So you’re a digital leader, and you need to show your team how extra security can be convenient and secure… You’re looking at 2 step authentication, but you’ve tried it out before and it sucks. The convenience level is actually quite low, you go overseas and you can’t get the SMS because you changed SIM cards, or you’re fresh out of interwebs… If you have all that covered, you just don’t need the extra hassle of typing out those 6 digits all the time. But most of all you know if you make it harder for your team to get logged in then they’ll just find a work around, or not even participate at all. So what do you do?
Use a hardware token, but why?
You (and your team) are only human, you can’t remember all the passwords you have at work, let alone your personal ones. You might even be guilty of re-using the odd password here and there. So to get around the fact that the most secure password is one you can’t remember you’re using a password manager. A password manager introduces a ton of convenience, and you know you need to make this hard to break into. Your best bet is to protect the login with two steps/factors. You need ‘something you have’, and ‘something you know’. This technique makes it more difficult for unauthorised access to be made, but traditionally reduces convenience.

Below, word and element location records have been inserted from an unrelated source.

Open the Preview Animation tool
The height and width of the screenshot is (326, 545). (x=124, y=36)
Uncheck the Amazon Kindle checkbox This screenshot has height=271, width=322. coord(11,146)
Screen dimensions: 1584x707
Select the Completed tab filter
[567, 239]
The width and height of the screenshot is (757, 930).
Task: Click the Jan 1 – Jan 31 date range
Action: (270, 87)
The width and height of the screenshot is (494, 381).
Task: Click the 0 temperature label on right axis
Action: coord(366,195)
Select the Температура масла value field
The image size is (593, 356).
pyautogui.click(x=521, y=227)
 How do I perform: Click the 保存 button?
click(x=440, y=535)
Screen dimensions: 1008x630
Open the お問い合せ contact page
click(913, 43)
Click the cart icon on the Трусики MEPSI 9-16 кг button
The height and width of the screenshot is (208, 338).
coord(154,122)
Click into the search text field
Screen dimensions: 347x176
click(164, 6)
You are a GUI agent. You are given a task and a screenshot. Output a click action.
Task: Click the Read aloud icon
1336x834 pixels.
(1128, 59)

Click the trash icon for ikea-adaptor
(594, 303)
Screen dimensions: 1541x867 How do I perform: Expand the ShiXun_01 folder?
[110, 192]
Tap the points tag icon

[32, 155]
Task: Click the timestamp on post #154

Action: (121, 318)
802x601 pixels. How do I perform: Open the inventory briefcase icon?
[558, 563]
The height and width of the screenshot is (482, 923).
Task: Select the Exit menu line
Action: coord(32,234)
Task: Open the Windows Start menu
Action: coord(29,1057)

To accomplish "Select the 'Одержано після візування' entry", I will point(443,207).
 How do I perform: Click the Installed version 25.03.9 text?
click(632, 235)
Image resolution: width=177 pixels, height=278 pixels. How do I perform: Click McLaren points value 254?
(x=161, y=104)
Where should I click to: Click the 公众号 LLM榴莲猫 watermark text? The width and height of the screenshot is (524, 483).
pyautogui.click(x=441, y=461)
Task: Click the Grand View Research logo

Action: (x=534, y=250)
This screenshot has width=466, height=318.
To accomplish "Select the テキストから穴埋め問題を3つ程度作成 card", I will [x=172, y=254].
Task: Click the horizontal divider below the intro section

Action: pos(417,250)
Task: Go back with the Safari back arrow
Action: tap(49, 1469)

Hardware tokens aren’t just for logging into online accounts, they can also be used in other places too. They were fast enough for Facebook to get their developers using them (Some had 30,000 authentication events/day). In fact YubiKeys are used by 8 of the top 10 internet enterprises and by millions of users in over 150 countries. Google, Facebook and even Auckland University staff are using Yubikey to balance convenience & security.
So now you know you should enable two step authentication on all the accounts you possibly can. But it’s just so inconvenient, right?
My Yubikey trial – finding convenience
I’m all about making technology work for people, rather than the other way around so I decided to try out a couple of Yubikeys for a month. To make life more interesting I set all my systems to maximum security/minimum convenience. If I’m going to recommend this – I need to know about the pro’s and the con’s. For four long weeks I logged in and out of every account on my computer each time I wanted to use it. I logged in using other peoples computers too – just to see how painful it really is to type out those long passwords.
I bought a Yubikey 4 NEO and a Nano and I configured them both everywhere I could. I deliberately unchecked the “remember me” box everywhere, so I would be forced to provide the second factor every single time I wanted to log in from anywhere, or do anything.
I kept the NEO on my keyring, and the Nano in my laptop. If I wanted to unlock my password manager on my phone, then I entered my password and waved the NEO past the back of my phone. On my laptop, I enter my password and touch the gold bar in my USB port.
- You only need to touch it, no more digging around in your bag to find your phone, flicking through your apps, getting distracted by Facebook and then copying 6 digits from your phone to your laptop.
- It was so convenient I even started using it on my personal accounts! I was annoyed at having to go back to using the type in 6 digits method of 2 step auth. when I realised I had missed an account during setup.
- No batteries.
- Ridiculously convenient to use.
- When you’re walking around with your laptop in hand, it’s easy to touch the Yubikey NEO and leave a random string of text hidden within a document. ccccccevejtlctedkiysrfleurnweydbrcbgdidflkwc. Or if you happen to be in a messaging app you can quickly, easily and unintentionally send people your current OTP.
- You can easily lose your keys – Either have two, or make sure you have printed and securely stored your backup codes. Keep them in your safe (or safe place). The Yubikey is no excuse for a poor password…
- ~$40USD a pop.
When you don’t have your Yubikey
Just like when you get home and realise you’ve left your keys on your desk at work, you might need to phone a friend to get you back in.
If you printed and stored your backup access codes in your safe, or used multiple Yubikeys, then you’ll be away again in no time.
If you’ve set yourself up with all the correct backup access codes you shouldn’t have a problem getting back in even if your Yubikey is destroyed, or lost for good…
Doesn’t leaving the token in defeat the purpose?
No, It’s not there to replace your password, but to supplement it. If you lose your hardware, you haven’t lost your password (unless you keep it on a sticky note by your screen) and if someone gets into your computer through the internet and steals your password, they can’t physically touch the Yubikey to get the one time password. Convenience… at last.